Passé par Trappes et la Thaïlande, Étienne Guillet, le nouvel évêque de Saint-Denis, se veut "avocat des quartiers" plus que "cadre sup' de l'Église" à la tête de ce diocèse catholique pauvre, à forte concurrence religieuse.

Ian LANGSDON - AFP

Passé par Trappes et la Thaïlande, Étienne Guillet, le nouvel évêque de Saint-Denis, se veut "avocat des quartiers" plus que "cadre sup' de l'Église" à la tête de ce diocèse catholique pauvre, à forte concurrence religieuse.

À 48 ans, cet homme affable et charpenté deviendra dimanche l'un des plus jeunes évêques de France avec une ordination dans la basilique Saint-Denis, nécropole des rois de France, devant 3.000 personnes attendues.

Une brusque mise en lumière pour ce diplômé d'école de commerce, qui venait tout juste d'être nommé curé de Mantes-la-Jolie après neuf ans passés à Trappes. Deux paroisses de quartiers populaires d'Île-de-France qui ont nourri une "histoire de cœur avec les lieux où l'Église est minoritaire".

"J'avais peut-être déjà accompagné certaines des questions que je vais retrouver ici, de multiculturalisme, de fragilités des populations, de jeunesse, de minorité de l'Église", suppute-t-il pour expliquer sa nomination par le pape, lui-même grand défenseur des défavorisés et des "périphéries" où les catholiques sont minoritaires.

Dans les locaux de l'église Saint-Paul-de-la-Plaine à Saint-Denis où il reçoit quelques journalistes, Étienne Guillet professe "l'espérance" pour les populations de Seine-Saint-Denis.

Le nouvel évêque de Saint-Denis, Etienne Guillet, pose le 14 février 2025 devant la basilique Saint-Denis, au nord de Paris

Le nouvel évêque de Saint-Denis, Etienne Guillet, pose le 14 février 2025 devant la basilique Saint-Denis, au nord de Paris

Ian LANGSDON - AFP

"En français dans le texte, ça veut dire quoi ? Croire en les populations, que personne n'est bloqué. Témoigner que ces gens ont du talent. Que tout n'est pas un drame", énumère-t-il.

Ce fervent partisan du dialogue interreligieux insiste qu'un prêtre a "charge d'âmes, pas juste celles des baptisés, mais de tous les habitants": "le soin des populations musulmanes, le soin des personnes qui rejoignent le département, c'est une préoccupation de l'Église".

Malgré ses 86 paroisses et sa centaine de prêtres en activité, le diocèse de Saint-Denis ne revendique que 22.000 pratiquants sur une population de 1,7 million d'habitants, au sein de laquelle la concurrence religieuse est forte entre l'islam et les évangéliques.

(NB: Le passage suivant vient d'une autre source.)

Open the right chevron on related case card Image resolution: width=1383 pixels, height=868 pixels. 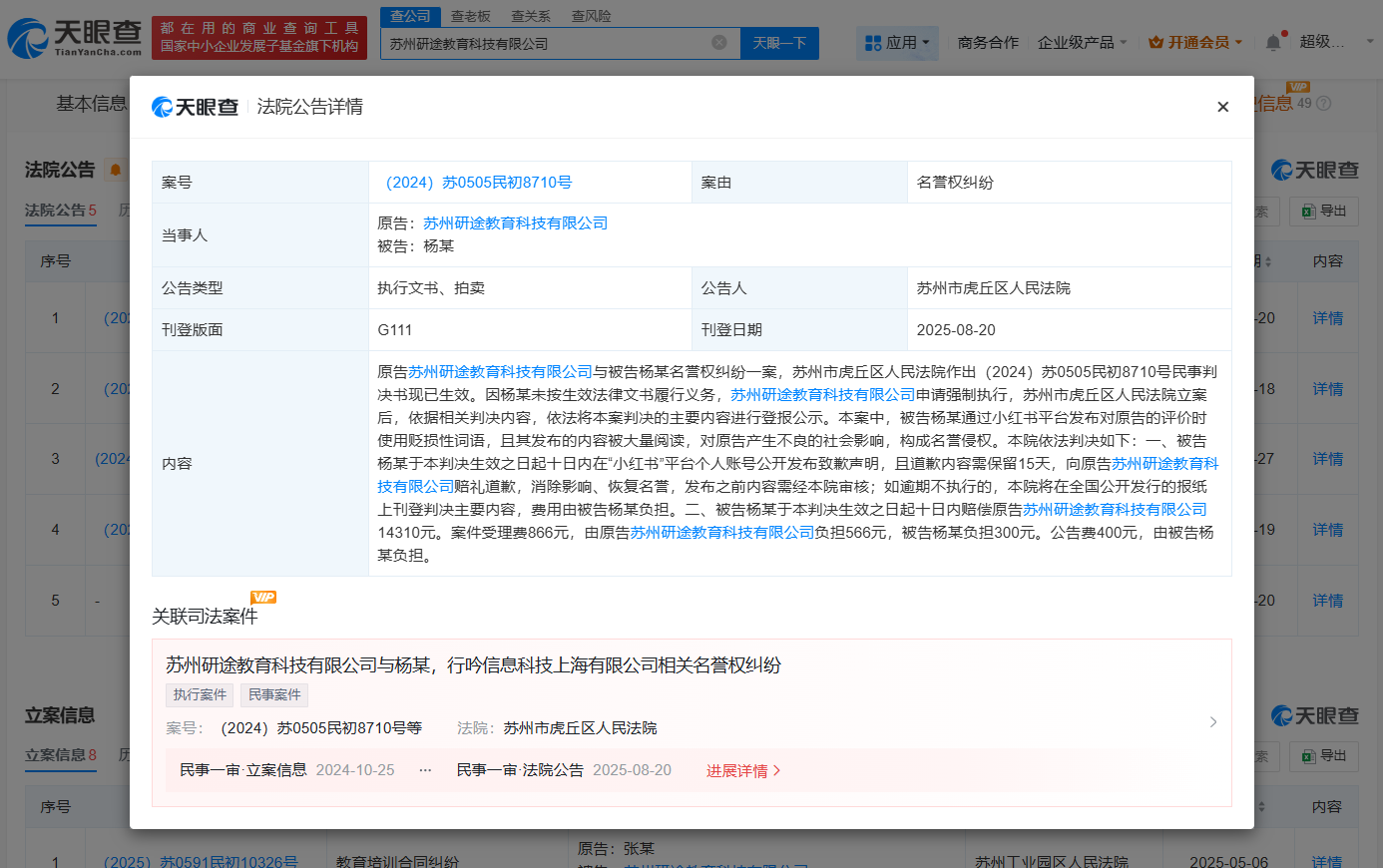pyautogui.click(x=1212, y=721)
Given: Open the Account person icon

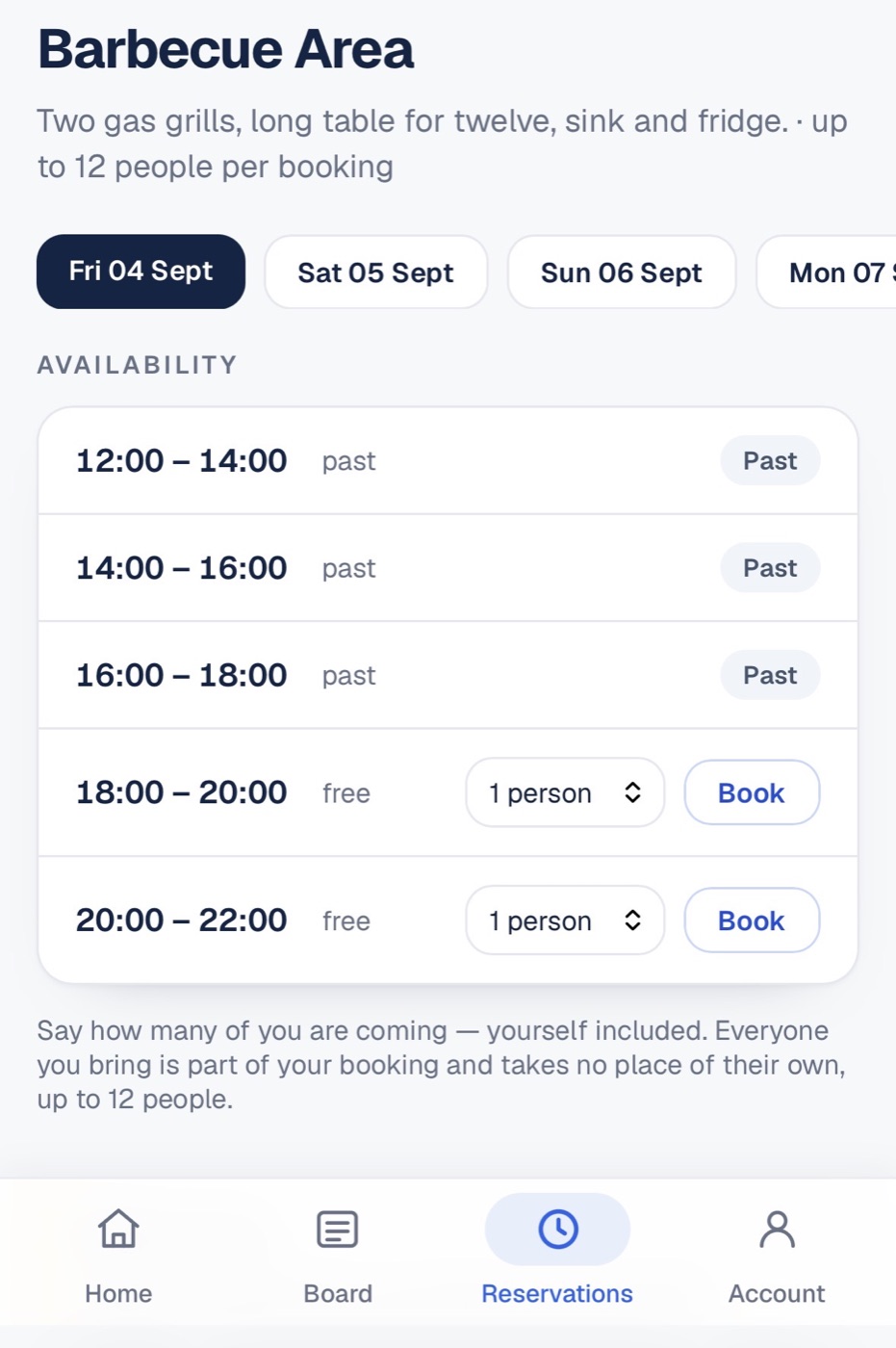Looking at the screenshot, I should click(777, 1229).
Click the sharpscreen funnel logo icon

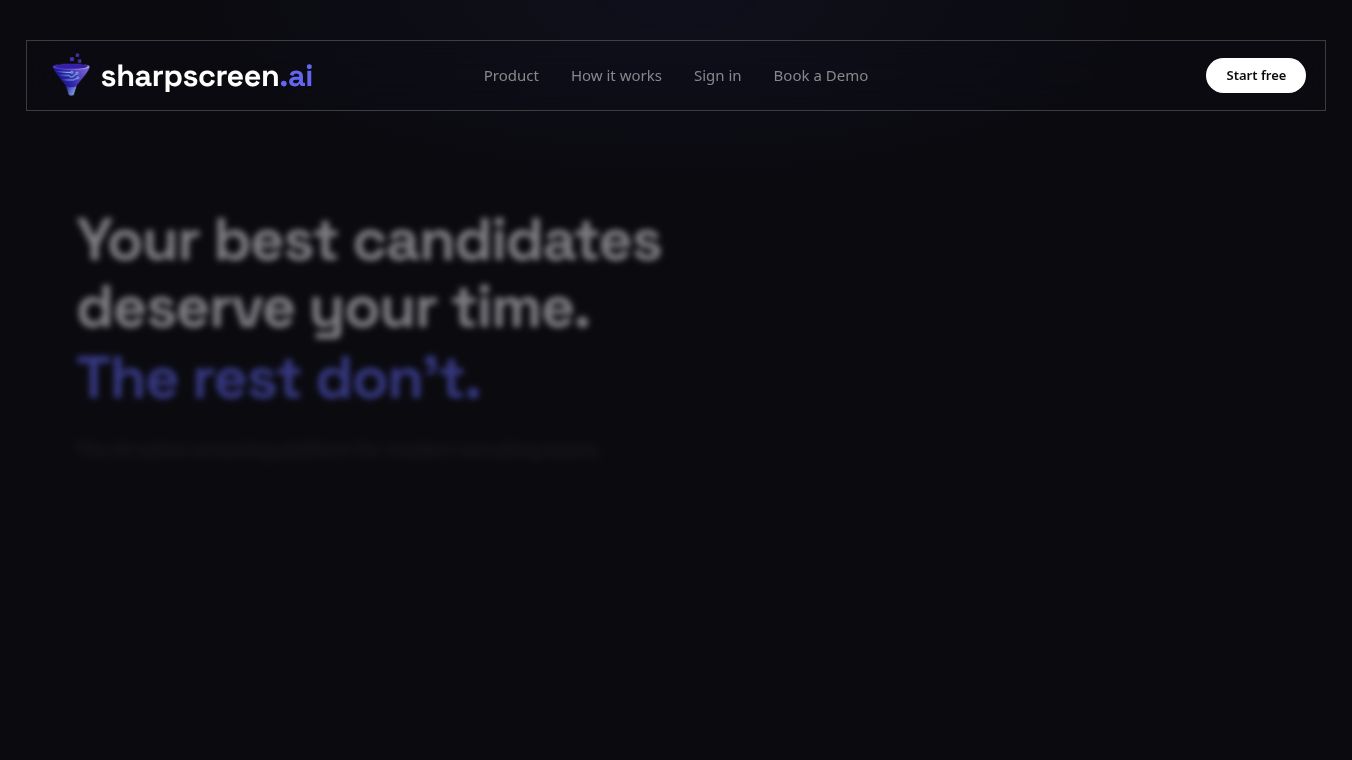coord(71,79)
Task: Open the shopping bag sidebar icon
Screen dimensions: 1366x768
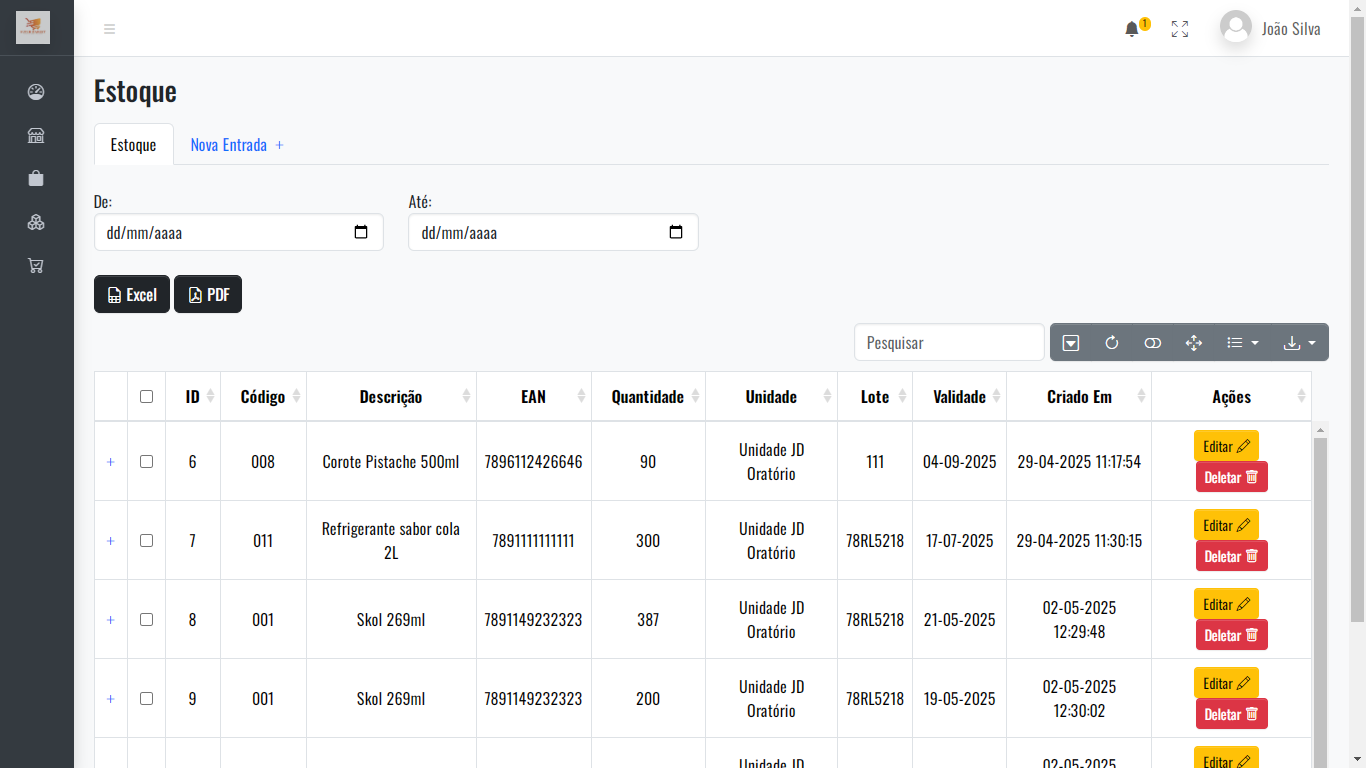Action: click(36, 179)
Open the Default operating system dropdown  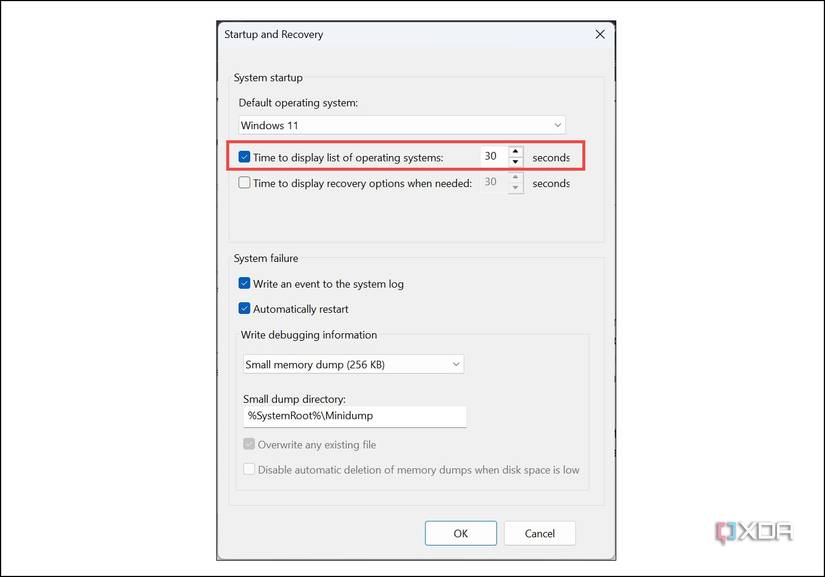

"L'Église en Seine-Saint-Denis est un des visages nouveaux de l'Église aujourd'hui, avec des fidèles afro-antillais emplis de ferveur et d'une énergie nouvelle", explique l'évêque de Nanterre Matthieu Rougé, qui salue en Étienne Guillet "un homme remarquable, de grande qualité humaine" et alliant "simplicité, zèle missionnaire et intelligence humaine".

- Aumônier de forains -

"Il saura faire vivre l'Église dans ce contexte très multiculturel", ajoute-t-il, tandis qu'un bon connaisseur des cercles catholiques salue "un homme solide" et qui "va aux frontières".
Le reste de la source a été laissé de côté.